L'anno buono
Roberto Cerisano
2405 battute

05.05.2025 h. 16.49
Marco mi guarda e tace. Non riesce proprio a crederci. E io con lui. Lo guardo. Taccio. Fisso le immagini muoversi dall'olovisore e qualcosa sale dal fondo dello stomaco. Qualcosa che non so proprio dire. A certi fatti uno non è pronto e, faccio per dire, io e Marco abbiamo pure sessant'anni suonati.
Nel 1989 ne avevamo 24. Come 'sti ragazzetti che sentiamo urlare dagli olodiffusori urbani. Che anno fu quell'anno! Una data simbolo, una stella cometa che ci avrebbe condotti ad una nuova era. La società sembrava uscita da un tunnel, i cuori di tutti erano colmi di speranze e gli occhi di lacrime. Non è retorica! Dieci anni alla fine del millennio: un chiara cabala che volemmo leggere come buon auspicio. Fu invece il canto del cigno che rivelò, noi, delle cassandre. Dietro l'angolo, a farci pagare chissà quali colpe, gli anni bui che seguirono.

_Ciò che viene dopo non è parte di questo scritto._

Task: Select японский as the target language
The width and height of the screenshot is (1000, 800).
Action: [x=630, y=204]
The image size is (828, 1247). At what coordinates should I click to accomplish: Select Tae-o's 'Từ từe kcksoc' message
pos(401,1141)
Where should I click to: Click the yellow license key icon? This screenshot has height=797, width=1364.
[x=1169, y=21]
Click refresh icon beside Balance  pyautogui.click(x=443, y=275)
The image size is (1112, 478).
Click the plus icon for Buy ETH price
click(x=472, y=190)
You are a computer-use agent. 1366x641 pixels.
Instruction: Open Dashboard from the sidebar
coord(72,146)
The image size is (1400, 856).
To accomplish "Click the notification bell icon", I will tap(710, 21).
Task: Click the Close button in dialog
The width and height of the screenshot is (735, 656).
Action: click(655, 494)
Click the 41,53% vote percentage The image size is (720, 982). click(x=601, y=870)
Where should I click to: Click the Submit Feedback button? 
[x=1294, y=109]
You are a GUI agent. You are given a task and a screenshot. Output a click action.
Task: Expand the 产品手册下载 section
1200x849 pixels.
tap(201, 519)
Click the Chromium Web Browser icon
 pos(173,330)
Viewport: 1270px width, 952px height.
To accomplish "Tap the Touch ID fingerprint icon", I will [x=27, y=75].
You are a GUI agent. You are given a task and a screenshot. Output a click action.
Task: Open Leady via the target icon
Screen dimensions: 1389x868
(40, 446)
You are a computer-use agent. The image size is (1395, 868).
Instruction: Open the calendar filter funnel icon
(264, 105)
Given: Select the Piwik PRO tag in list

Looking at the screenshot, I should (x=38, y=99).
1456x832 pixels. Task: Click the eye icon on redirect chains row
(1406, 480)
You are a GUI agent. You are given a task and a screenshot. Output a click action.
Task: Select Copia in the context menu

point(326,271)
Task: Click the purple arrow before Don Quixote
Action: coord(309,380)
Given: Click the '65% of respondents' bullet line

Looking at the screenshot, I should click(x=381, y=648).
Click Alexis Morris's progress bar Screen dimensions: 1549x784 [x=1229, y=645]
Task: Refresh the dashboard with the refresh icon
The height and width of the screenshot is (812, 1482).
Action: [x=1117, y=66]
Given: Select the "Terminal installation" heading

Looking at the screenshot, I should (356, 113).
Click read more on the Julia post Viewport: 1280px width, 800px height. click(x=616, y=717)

Poi, tutti bravi a dire che l'89 servì solo a per rompere certi equilibri interni alla società. Eliminata tutta una dirigenza che aveva fatto il suo tempo, in ossequio allo spirito globale dei tempi, si lasciò che gente estranea e straniera snaturasse il corpo sociale. E fu la rovina.
 
Marco mi sorride. Ha gli occhi lucidi.
Oggi, finalmente, molti giovani hanno potuto scendere in piazza, a farsi sentire. Dopo anni di silenzio. Non hanno idea di quello che significhi per gente come noi. Non hanno idea di quello che abbiamo passato. Quanti sono morti nel frattempo? Dopo trentacinque anni. Sono tanti trentacinque anni.
Negli anni novanta, anno dopo anno, un susseguirsi di disastri hanno falcidiato la meglio generazione che la società abbia mai prodotto. Fino alla crisi del 2002. Credo che pochi dimenticheranno il 2002. Io c'ero, a Roma. E fu l'ultima volta. Dopo qualcosa si spezzò e la disillusione che ne derivò, credo, ci temprò alle stagioni amare che ancora ci attendevano. Definitivamente morì il sogno dell'avvento di una società migliore, capace di esprimere valori tali da renderci orgogliosi. Né valsero episodiche azioni a ricostruire la dignità perduta. Abbiamo vissuto un lungo medioevo. Molti sono morti, moltissimi hanno tradito, i più hanno sofferto derive qualunquiste.
Sarà che dalle proprie ceneri gli è toccato anche alla Fenice di risorgere, sarà che pure il tempo e la statistica hanno lavorato per noi -e mica può dire sempre male- sarà quel che sarà, ma lo scudetto dell'Inter di quest'anno è fantascienza.